Hacc işlerini idare iki kısımdır, a) Hacı kafilesinin yolculu­ğunu idare, b) Hacc farizasının yerine getirilmesini idare.

a) Hacc yolculuğunu idare: Bir tedbir, siyâset ve liderlik işidir. Yolculuğu idare edecekte aranılan şartlar: Kendisine uyu­lur, keskin görüş, şecaat, heybet ve doğruluk sahibi olmalıdır. Bu şart ve vasıfları taşıyan idarecinin işleri yürütmede pek çok hak ve görevleri vardır. Şöyle ki:

1- Hareket edilecek yere, yolculukta konma mahallerine hacı adaylarını toplamak, ayrılmalarını önlemek. Mallarının ve kendi­lerinin helak ve kaybolmam al arı için bu tedbiri almak.

2- Yürüyüş esnasında ve konma yerlerinde hacıları bir düzene koymak. Bunun için hacıları gruplara ayırarak her bir grup için bir kılavuz tâyin etmek. Böylece her grup, yürüyüşte ve konma ânında kendi kılavuzunu bilir, kargaşalığa, yanlışlığa maruz kal­mazlar, kılavuzlarını kaybetmezler.

3- Yürüyüş ânında yolculara arkadaşlık eder, yumuşak davranır. Böylece zayıflar yürüyüşten âciz kalmaz, yolda kesilenler, ânı bir hâli zuhur edenler yolculuğu bırakmaz. Peygamber (s.a.v) de hadîs-i şeriflerinde,

"Zayıf olan yolcular, yolcu kafilesinin reisidir.”[103] buyur­muşlardır. Bu hadîs-i şeriften maksat binek hayvanı zayıf olan kimsenin yürüyüşü ile yürümek, bütün yolcu kafilesi için gerekli bir iştir.

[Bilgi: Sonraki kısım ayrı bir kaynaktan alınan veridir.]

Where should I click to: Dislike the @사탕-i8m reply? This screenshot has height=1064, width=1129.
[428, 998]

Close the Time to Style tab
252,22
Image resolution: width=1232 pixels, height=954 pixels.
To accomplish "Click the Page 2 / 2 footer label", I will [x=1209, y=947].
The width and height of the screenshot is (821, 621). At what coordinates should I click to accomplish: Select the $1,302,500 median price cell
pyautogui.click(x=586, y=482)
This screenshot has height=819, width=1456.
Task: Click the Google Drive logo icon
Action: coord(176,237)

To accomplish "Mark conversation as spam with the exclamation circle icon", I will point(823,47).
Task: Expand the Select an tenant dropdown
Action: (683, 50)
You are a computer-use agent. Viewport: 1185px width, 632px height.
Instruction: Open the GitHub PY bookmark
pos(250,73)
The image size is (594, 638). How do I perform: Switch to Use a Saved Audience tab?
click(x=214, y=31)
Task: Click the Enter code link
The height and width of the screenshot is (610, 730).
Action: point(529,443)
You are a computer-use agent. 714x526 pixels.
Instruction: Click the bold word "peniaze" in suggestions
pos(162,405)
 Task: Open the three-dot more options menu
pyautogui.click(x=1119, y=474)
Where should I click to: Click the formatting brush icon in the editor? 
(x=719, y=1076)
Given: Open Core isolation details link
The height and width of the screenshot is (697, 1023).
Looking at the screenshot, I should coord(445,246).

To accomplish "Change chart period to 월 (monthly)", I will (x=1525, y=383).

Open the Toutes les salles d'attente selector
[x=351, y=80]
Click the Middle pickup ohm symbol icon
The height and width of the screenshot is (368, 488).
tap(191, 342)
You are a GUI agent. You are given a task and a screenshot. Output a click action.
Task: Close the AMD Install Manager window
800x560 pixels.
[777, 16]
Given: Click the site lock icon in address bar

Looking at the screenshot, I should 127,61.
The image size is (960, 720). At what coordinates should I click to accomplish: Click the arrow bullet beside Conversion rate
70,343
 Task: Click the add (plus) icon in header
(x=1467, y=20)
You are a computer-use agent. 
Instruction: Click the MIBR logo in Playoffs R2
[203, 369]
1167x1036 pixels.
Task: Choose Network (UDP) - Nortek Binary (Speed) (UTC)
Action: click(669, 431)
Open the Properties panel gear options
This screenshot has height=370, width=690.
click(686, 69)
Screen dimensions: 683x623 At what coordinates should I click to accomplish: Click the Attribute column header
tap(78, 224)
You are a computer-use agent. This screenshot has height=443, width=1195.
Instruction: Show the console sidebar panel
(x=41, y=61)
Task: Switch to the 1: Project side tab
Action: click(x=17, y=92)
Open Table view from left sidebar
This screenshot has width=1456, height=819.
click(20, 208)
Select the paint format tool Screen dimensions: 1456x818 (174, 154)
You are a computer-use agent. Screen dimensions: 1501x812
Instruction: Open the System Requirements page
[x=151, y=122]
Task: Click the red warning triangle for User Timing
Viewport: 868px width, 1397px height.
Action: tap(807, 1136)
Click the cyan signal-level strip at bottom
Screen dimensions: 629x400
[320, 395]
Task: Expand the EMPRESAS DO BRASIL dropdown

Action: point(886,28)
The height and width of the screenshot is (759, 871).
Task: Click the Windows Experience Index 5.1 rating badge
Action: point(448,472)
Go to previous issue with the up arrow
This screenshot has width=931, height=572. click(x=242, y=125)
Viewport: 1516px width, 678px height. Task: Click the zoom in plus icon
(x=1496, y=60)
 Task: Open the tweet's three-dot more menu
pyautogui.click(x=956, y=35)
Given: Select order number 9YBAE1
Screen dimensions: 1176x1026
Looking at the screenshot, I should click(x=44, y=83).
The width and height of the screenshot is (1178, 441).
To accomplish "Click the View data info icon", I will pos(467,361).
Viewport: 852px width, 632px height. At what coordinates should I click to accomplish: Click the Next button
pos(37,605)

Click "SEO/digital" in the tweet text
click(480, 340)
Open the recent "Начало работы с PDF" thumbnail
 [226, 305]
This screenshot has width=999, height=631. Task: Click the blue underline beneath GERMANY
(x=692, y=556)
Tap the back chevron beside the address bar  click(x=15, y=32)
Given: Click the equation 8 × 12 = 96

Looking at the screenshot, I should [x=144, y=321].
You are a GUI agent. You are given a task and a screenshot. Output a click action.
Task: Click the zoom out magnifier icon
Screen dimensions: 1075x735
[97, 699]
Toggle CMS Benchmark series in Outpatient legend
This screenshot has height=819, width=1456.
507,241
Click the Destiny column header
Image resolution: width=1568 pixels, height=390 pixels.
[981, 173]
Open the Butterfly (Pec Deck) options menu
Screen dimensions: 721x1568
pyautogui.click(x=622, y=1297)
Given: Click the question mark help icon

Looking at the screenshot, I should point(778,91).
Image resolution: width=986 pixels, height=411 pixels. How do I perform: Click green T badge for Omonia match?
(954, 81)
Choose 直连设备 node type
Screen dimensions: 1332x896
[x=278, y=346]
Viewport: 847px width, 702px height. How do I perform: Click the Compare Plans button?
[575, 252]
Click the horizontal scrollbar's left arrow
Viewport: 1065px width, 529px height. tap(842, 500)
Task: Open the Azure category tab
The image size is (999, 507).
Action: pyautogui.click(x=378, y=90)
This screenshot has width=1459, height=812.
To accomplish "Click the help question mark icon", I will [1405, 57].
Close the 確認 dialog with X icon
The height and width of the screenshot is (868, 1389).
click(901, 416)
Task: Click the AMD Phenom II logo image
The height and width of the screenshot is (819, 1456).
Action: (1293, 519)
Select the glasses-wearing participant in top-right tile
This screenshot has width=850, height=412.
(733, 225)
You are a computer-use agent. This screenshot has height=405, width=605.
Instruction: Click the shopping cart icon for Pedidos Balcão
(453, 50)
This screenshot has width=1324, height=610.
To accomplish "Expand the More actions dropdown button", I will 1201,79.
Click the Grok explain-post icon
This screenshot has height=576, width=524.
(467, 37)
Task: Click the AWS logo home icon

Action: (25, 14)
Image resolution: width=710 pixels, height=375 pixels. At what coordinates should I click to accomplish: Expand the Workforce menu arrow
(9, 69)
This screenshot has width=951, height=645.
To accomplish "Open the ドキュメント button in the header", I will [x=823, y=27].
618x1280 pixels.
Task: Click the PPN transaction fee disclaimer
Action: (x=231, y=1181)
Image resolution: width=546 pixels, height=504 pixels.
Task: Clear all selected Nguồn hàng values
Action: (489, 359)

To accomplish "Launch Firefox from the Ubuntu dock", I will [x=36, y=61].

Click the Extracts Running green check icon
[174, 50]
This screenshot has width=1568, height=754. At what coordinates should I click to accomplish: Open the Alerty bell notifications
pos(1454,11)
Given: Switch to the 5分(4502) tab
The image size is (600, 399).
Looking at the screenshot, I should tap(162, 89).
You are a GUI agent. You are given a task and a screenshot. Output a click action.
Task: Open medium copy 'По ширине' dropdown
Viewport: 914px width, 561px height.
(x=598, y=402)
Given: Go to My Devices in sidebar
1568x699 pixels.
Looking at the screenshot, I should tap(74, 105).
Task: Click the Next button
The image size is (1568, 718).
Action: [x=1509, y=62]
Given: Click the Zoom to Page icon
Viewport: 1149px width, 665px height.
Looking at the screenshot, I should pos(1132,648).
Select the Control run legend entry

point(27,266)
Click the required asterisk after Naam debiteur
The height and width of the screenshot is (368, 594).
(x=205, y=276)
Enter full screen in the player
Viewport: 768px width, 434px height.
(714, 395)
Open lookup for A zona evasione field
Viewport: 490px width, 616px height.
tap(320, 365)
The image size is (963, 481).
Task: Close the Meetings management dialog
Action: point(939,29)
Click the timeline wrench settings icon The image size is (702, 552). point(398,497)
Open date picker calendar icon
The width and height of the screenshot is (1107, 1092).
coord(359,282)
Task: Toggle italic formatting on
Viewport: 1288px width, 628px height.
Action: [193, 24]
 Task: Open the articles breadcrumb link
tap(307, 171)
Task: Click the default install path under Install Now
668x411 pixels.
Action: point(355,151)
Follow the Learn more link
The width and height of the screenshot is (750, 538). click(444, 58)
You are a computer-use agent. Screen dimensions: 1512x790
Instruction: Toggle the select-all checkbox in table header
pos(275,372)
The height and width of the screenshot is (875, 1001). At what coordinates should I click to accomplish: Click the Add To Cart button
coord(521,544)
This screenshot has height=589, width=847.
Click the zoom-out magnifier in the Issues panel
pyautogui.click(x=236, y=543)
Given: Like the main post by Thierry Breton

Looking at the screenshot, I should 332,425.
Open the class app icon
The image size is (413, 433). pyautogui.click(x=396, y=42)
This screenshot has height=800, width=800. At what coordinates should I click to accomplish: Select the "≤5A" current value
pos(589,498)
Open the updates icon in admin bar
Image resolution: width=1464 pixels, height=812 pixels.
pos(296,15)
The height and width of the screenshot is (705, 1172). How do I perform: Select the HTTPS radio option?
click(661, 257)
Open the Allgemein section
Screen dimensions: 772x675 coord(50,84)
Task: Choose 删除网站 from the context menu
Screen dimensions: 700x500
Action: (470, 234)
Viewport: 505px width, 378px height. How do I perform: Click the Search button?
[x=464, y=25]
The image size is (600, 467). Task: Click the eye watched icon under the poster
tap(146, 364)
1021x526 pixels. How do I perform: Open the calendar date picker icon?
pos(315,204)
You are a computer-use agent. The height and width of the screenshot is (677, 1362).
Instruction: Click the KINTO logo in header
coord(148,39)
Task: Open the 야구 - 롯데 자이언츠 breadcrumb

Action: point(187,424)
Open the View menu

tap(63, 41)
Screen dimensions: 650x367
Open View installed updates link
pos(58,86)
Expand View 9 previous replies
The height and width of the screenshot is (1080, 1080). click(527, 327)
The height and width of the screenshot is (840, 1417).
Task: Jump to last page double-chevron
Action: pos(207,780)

4- Geniş, ot ve suyu bol yollardan gitmek. Etrafı sarp, otsuz ve kurak yollardan gitmekten kaçınmak.

5- insanların ve hayvanların yiyecek ve içecekleri azalmca yi­yecek ve içecek aramak.

6- Konak yerlerinde ve yürüyüş ânında kafileyi tehlikelere karşı korumak, onları tam mânâsiyle emir ve komutası altına al­mak. Bu suretle de fasık, bozuk yapılı insanların adam kaçırmala­rına, hırsızların mal çalmalarına engel olunur.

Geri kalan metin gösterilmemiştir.